WASHINGTON, DC - JUNE 07:  U.S. Speaker of the House Paul Ryan (R-WI), speaks during a visit with residents at the Graceview Apartments, June 7, 2016 in Washington, DC. Speaker Ryan spoke about his A Better Way agenda, as well as addressing his stance on presumptive GOP presidential nominee Donald Trump.  (Photo by Mark Wilson/Getty Images)
WASHINGTON, DC - JUNE 07: U.S. Speaker of the House Paul Ryan (R-WI), speaks during a visit with residents at the Graceview Apartments, June 7, 2016 in Washington, DC. Speaker Ryan spoke about his A Better Way agenda, as well as addressing his stance on presumptive GOP presidential nominee Donald Trump. (Photo by Mark Wilson/Getty Images) Photo: Mark Wilson/Getty Images

Updated | 4:23 pm

House Speaker Paul Ryan refused to withdraw his endorsement of Donald Trump on Tuesday even as he acknowledged that Trump made “racist” and “indefensible” comments about the Mexican heritage of Gonzalo Curiel, the federal judge overseeing a suit against the defunct Trump University.

In a remarkable 45 seconds captured on video by CNN, Ryan, who is currently the highest-ranking elected official in the Republican Party first called Trump’s comments obviously racist and then immediately urged Americans to vote for him anyway.

Speaking at the launch of an anti-poverty initiative in Washington, Ryan was asked if he had had any regrets about endorsing Trump in light of the candidate’s subsequent attempts to smear the judge based on his ethnicity. In his reply, Ryan denounced Trump’s words as though they could be separated from the man who made them, and argued that voters should still elect him president, since he would be more willing than Hillary Clinton to let a Republican Congress enact its policies.

“I disavow these comments. I regret those comments that he made. Claiming a person can’t do their job because of their race is sort of like the textbook definition of a racist comment,” Ryan said. Without pausing to draw breath, he then continued: “But do I believe that Hillary Clinton is the answer? No, I do not. … I believe that we have more common ground on the policy issues of the day, and we have more likelihood of getting our policies enacted, with him than with her. But I do absolutely disavow those comments.”

Pressed by reporters later to explain how he could continue to support a candidate who relies on such racist rhetoric, Ryan later seemed to speak of Trump’s mouth and heart as two separate entities, saying:

I don’t know what’s in his heart, but I think the comment itself is defined that way. So I am not going to defend these kinds of comments, ’cause they’re indefensible. I am going to defend our ideas, I’m going to defend our majority. And I think our likelihood of getting these ideas into law [is] far more likely if we are unified as a party.

As BuzzFeed reported, Ryan told Fox News Radio later that he was not ready to call Trump a racist — just because he made a clearly racist remark about the judge (and then repeated it, again and again). “No, I’m not. I’m saying the comment was. I don’t know what’s in his heart,” Ryan said. “I’m not saying what’s in his heart because I don’t know what’s in his heart and I don’t think he feels that in his heart,” he added.

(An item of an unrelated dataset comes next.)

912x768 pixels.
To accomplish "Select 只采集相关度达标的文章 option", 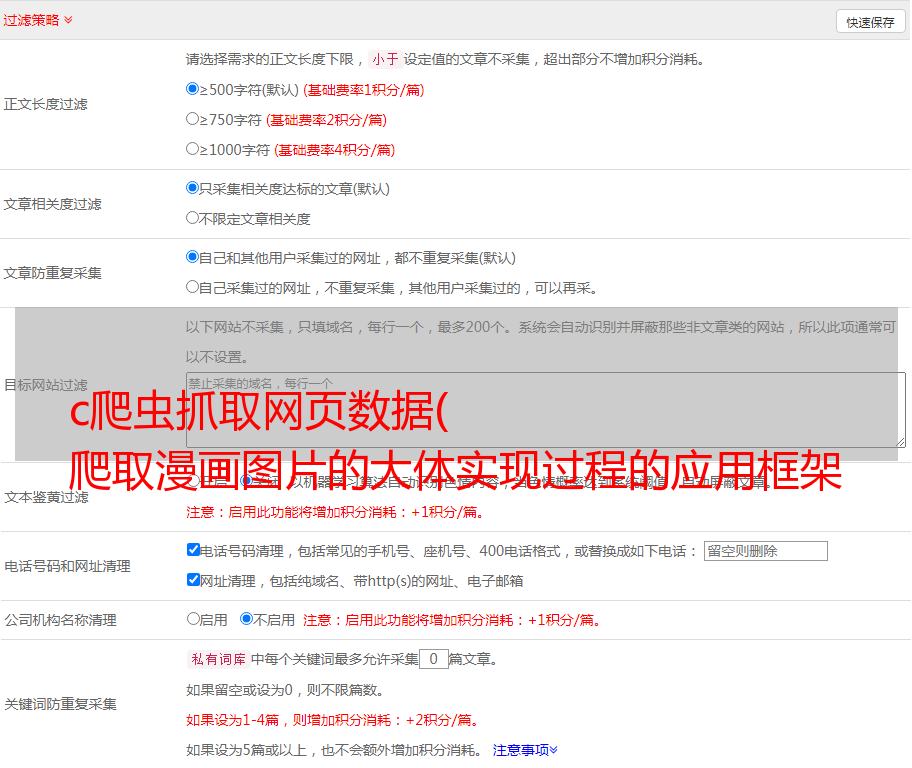I will 193,188.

Later in the day, Rep. Lee Zeldin, a New York Republican who supports Trump, was reduced to making the convoluted argument that although the candidate’s statement was racist, the motivation behind it was not. “He isn’t making that statement because he feels like he is superior because he is white and the judge is Mexican,” Zeldin told CNN. “I don’t believe he is making that statement because internally he feels like he is of a superior race.”

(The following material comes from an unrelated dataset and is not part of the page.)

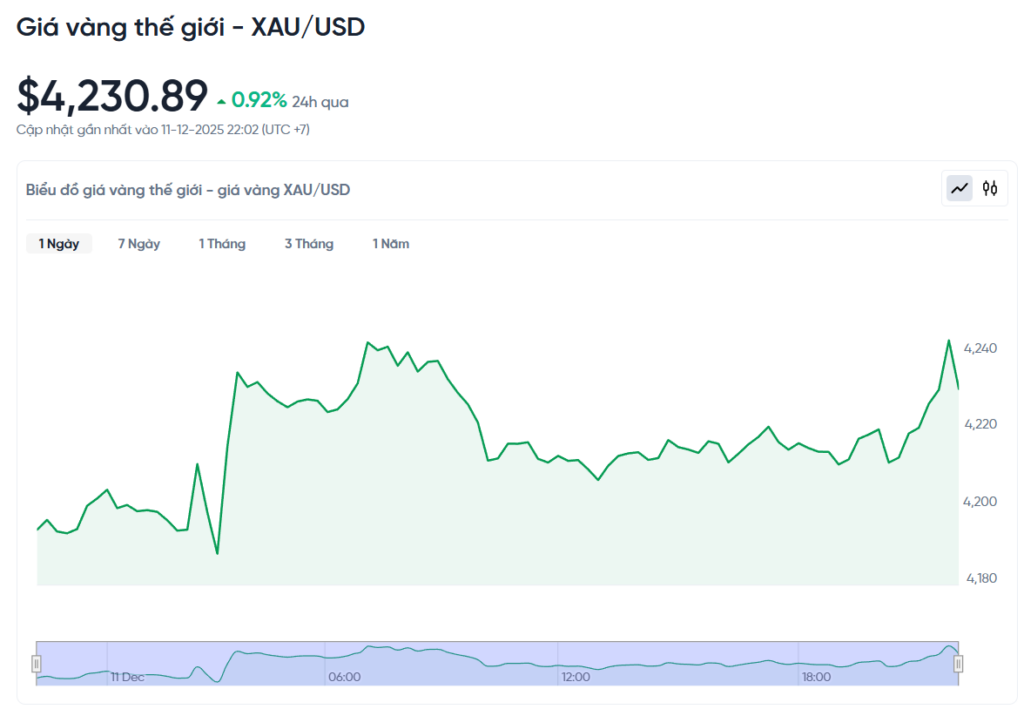Click the green up-arrow beside 0.92%

pos(221,101)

Ryan was asked to take a position on Trump’s comments one day after Bloomberg News reported that Trump himself had overruled his staff and ordered surrogates speaking in support of his candidacy to attack reporters who questioned his comments as the real racists.

Trump’s refusal to retract his smear prompted a wave of revulsion from other members of the Republican establishment, including Stephen Hayes of the Weekly Standard, Sen. Lindsey Graham of South Carolina, and Wall Street Journal columnist Bret Stephens.

https://twitter.com/nxthompson/status/739998114149437440

What makes this week’s repudiation of Trump’s racist comments about the high-achieving son of Mexican immigrants curious is that it comes a full 51 weeks after he clearly signaled his bias by devoting the second minute of his campaign announcement to a tirade about Mexico supposedly using the United States as “a dumping ground” for its drug addicts, criminals, and rapists.